LIEBE LESERIN, LIEBER LESER,
wenn alte Männer modern sein wollen, surfen sie gerne auf dem Zeitgeist und bedienen sich seiner Abziehbilder. Aktuellstes Beispiel: Peter Sellars, der in seiner ermüdenden Inszenierung von Prokofjews Der Spieler bei den Salzburger Festspielen aus Polina eine Klimaaktivisten gemacht hat und orange Fridays-for-Future-Farbe auf die Bühne bringt. Das hat zwar weder etwas mit dem Stück zu tun und schon gar nicht mit der Figur, hinterlässt aber wahrscheinlich ein wahnsinnig gutes Selbstgefühl, wenn man als weltjettender und -rettender Regisseur schon wieder im nächsten Flieger sitzt, gegen den die Klimakleber doch eigentlich einen so großen Groll hegen. Noch wichtiger als die Frage nach der Doppelmoral der Künstler-Blase dürfte für das Publikum jedoch jene sein: Ist das Kunst oder kann das weg? Hier, ganz klar: kann weg! (Lesen Sie dazu auch die Rezension auf unserer Webseite)
Einen ersten Hinweis liefert der unter dem zunehmenden Beweisdruck ungeschmälerter Relevanz stehende Alt-Regisseur selbst. Die von ihm geschriebene und im Programmheft abgedruckte Handlung erzählt gar nicht die Handlung von Der Spieler. Sie erzählt das, was wir auf der Bühne zu sehen bekommen, ein Sellars-Stück. Sogar die Übertitel werden dafür munter umgeschrieben und angepasst, ganz so, als seien sie bloß eine Marketing- Strategie zum leichteren Verkauf des Produkts. Wäre ja auch zu blöd, wenn man die Zuschauer selbst auf die Widersprüche zwischen Originaltext und Szene hinweisen würde.

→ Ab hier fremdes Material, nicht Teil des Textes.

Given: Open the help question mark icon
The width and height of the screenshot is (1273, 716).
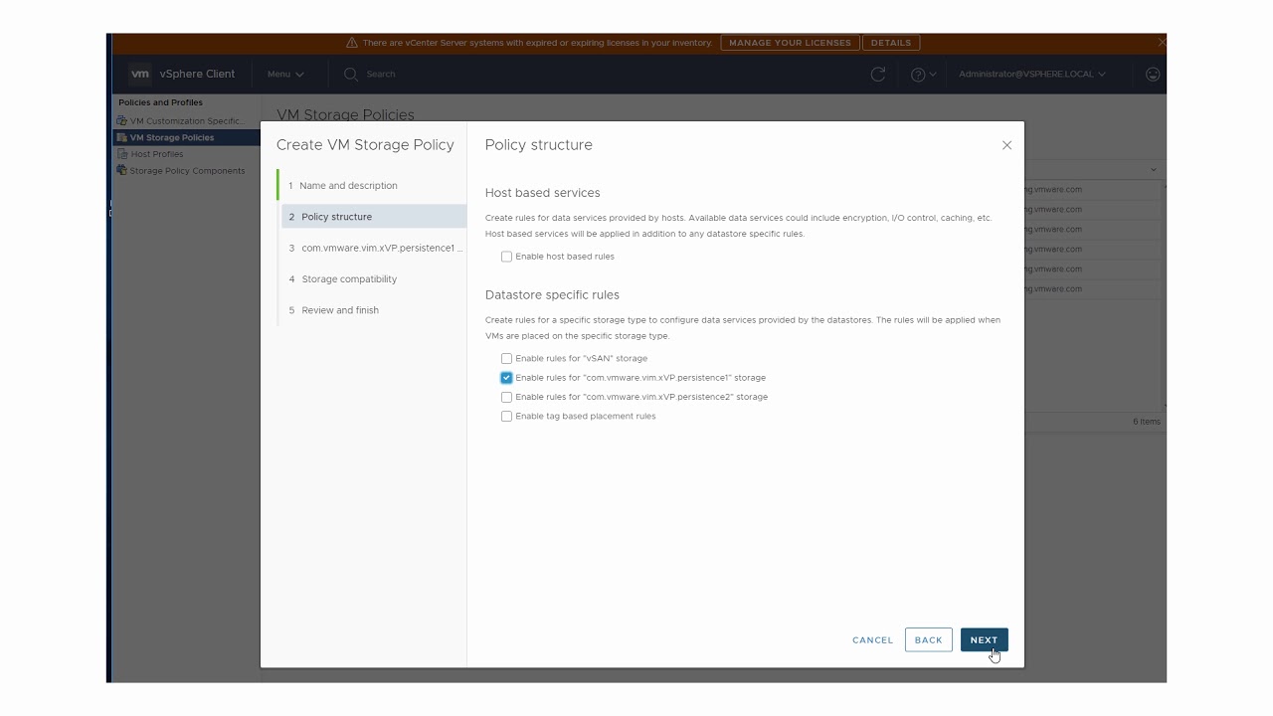Looking at the screenshot, I should point(918,75).
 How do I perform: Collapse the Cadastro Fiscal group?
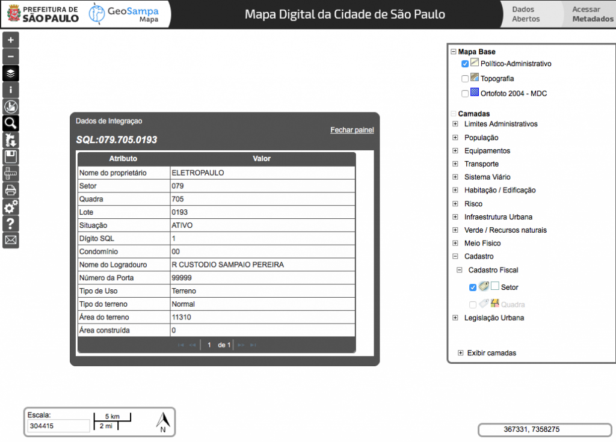(458, 270)
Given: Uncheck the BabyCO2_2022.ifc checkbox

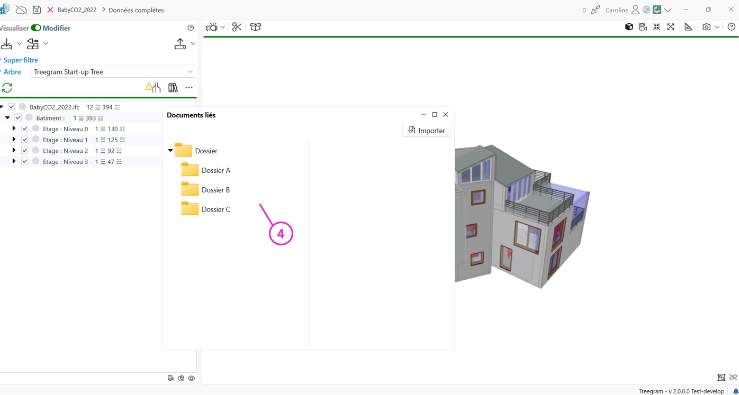Looking at the screenshot, I should 11,107.
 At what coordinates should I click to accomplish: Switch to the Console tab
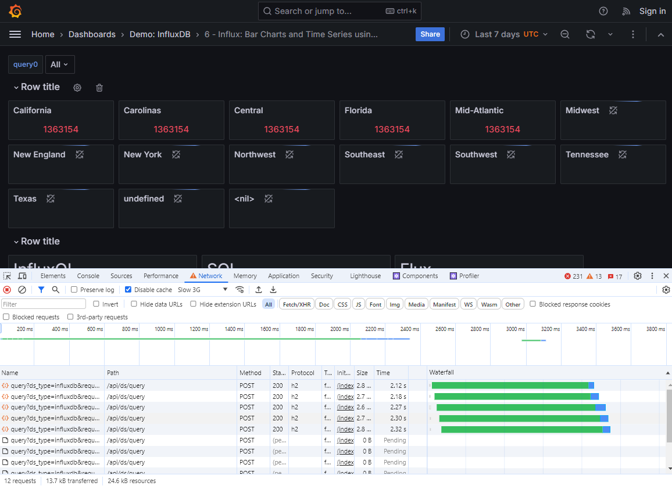(x=88, y=276)
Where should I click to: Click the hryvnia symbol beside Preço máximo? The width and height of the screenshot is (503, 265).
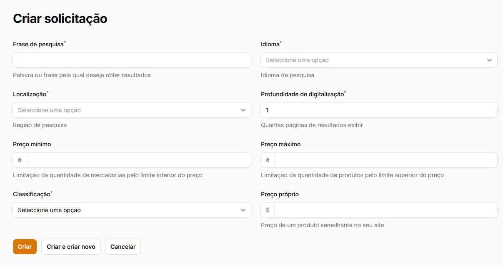pyautogui.click(x=268, y=160)
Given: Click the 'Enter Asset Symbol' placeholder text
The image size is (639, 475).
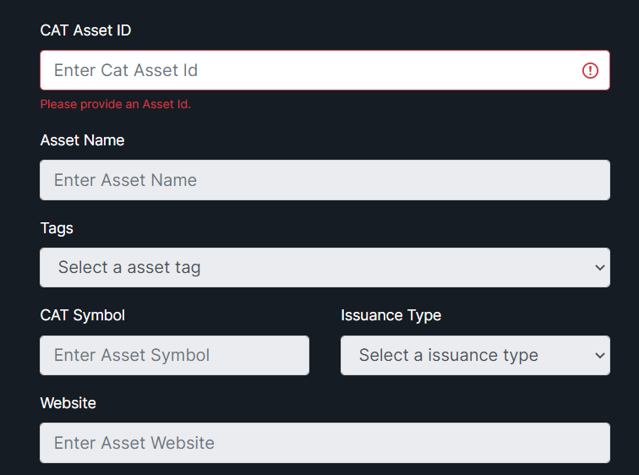Looking at the screenshot, I should pyautogui.click(x=132, y=355).
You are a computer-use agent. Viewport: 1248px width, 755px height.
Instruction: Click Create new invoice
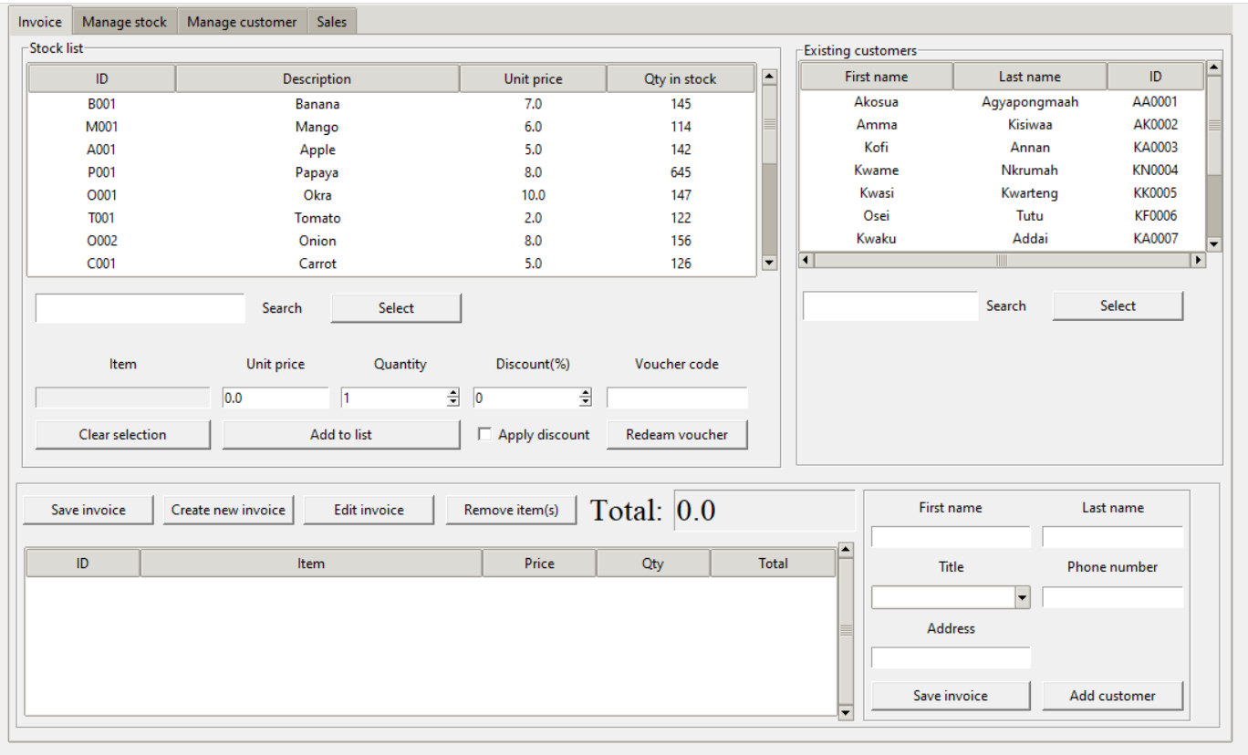pos(227,510)
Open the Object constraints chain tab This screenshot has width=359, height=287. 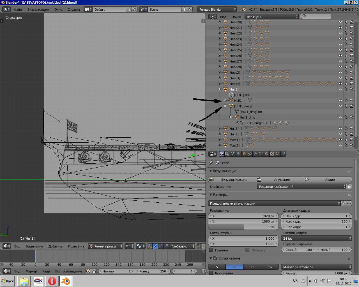click(250, 154)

Doch besteht nicht genau hierin auch ein Teil der Kunst – im offensichtlichen Widerspruch, der in der szenischen und musikalischen Verlebendigung des Wort- und Notentextes überwunden und zu einer neuen, höheren Sinneinheit geführt wird? Nur wer dazu nicht in der Lage ist, greift ein, schreibt um, vertuscht. Zeit, sich einmal der Frage zu nähern: Ist Regieführen Kunst oder Kunsthandwerk? In unserem Themenbeitrag gehen wir ihr nach.
Und auf noch einen weiteren Missstand des aktuellen Opernbetriebs hat uns die Sellars-Produktion hingewiesen: das dümmliche Weglassen von Pausen. Regisseure lieben es, weil sie sich durch die Straffung eine von außen hinzugewonnene Stärkung der Spannung erhoffen, die sie im Inneren durch ihre Arbeit nicht zu erzeugen vermögen. Doch auch hier: der Trick geht nicht auf und der Frust bleibt. Es leidet so viel darunter, am meisten das Werk und möglicherweise auch die Bemühungen um junges Publikum. Die enorme Bedeutung außerkünstlerischer Aspekte des Opernbesuchs ist mehr als einmal wissenschaftlich belegt worden. Warum man sie dennoch geflissentlich ignoriert, ist ein Rätsel. Oper ist Begegnung, Austausch, Debattieren und Streiten. Wo soll das stattfinden, wenn man nach zwei Stunden wieder rausgeschmissen und auf den Nachhauseweg geschickt wird? Das Vorher, das Pausieren, das Nachher – das alles gehört dazu. Warum nicht Räume und Zeiten dafür schaffen, beispielsweise am Wochenende, wenn das Arbeitsleben den Menschen die Möglichkeit dazu gibt? Warum dann nicht wieder mal eine Butterfly mit zwei Pausen statt der inzwischen üblichen einen? Es gibt auch triftige dramaturgische Gründe dafür, die den Komponisten sehr bewusst waren. Zeit, einmal genauer hinzusehen und sich mit der Kunst der Pause zu beschäftigen.
„Eile mit Weile“ gilt auch für unsere aktuellen Interviewpartner. Ob Sänger, Dirigent oder Komponist – ohne Muße gibt es keine Reflexion, keine Kreativität. Und manchmal wird man zur Pause vom Leben sogar gezwungen. Das ist dann meistens weniger erfreulich, beispielsweise wenn man als Sänger mit Long Covid zu kämpfen hat. Auch hierüber lesen Sie in der aktuellen Ausgabe.
Ich wünsche Ihnen eine anregende Lektüre und einen guten Saisonstart!